Из письма Екатерины II П. С. Потемкину, председателю секретных комиссий, в Казань:
«Яицкие казаки Пугачева связали и везут в Яицкий городок… Мое повеление есть, чтоб капитан Галахов… Пугачева принял и вез его к Москвы… к Москвы теперь я отправляю Шешковского в тайную экспедицию… А вы приехавши к Москвы и вступав в деле, старайтесь вывести плутни от корени, дабы не осталось ни в чем сумнения».
Из донесения сотника Харчева коменданту Яицкого городка полковнику Симонову, 15 сентября 1774 года:
«10-го сего командирован я был от вашего высокородия с командою в числе 50 человек с данным наставлением… самого злодея поймать. И повстречались мне казаки — яицкой Федор Чумаков, илецкой Иван Творогов, а с ним и предписанный бударинский сотник Чесноков, которые объявили, что они… едут с раскаянием, да и злодей-де, самозванец, у них пойман и ведется. На другой день, как они с ним с Бударинского форпоста отправились в путь, тогда я… Пугачева себе отдать требовал. И, доехав до Кош-яицкого форпоста, взял от них под свой караул и, заклепав в колодку, к вашему высокородию доставил…»

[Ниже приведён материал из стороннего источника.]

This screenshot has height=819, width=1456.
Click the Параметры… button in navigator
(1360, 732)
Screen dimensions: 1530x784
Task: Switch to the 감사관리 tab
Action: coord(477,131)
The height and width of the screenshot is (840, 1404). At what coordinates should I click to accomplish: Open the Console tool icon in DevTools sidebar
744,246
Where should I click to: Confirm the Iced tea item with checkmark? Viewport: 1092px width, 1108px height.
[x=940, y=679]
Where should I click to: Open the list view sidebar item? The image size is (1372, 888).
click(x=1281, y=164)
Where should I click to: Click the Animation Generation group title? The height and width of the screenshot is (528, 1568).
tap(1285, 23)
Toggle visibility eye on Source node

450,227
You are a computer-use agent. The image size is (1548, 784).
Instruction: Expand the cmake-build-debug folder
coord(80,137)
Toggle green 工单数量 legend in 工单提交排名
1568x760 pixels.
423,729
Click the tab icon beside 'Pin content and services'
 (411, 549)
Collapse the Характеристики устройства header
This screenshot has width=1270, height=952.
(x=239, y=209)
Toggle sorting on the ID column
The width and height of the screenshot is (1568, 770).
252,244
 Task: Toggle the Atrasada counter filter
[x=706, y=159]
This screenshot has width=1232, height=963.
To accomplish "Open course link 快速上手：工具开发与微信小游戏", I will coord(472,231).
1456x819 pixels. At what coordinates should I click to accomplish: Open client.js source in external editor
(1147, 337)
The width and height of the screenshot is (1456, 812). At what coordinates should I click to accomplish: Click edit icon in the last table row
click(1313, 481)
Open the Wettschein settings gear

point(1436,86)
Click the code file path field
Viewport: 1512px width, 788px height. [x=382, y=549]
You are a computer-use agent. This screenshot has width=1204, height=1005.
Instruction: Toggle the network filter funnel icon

Комендант Яицкого городка полковник Симонов — генералу А. В. Суворову, 16 сентября 1774 года:
«Пугачев доставлен сотником Харчевым в ретраншемент на 15 число в саму полночь… Содержится под крепким караулом в оковах. Под караулом же и остальные 114 казаков шайки Пугачева. По городу тишина».
Протек ровно год с того момента, когда Емельян Пугачев, радостно принятый яицкими казаками, под развернутыми знаменами начинал свой поход от этих самых мест — от Бударийского форпоста и Яицкого городка…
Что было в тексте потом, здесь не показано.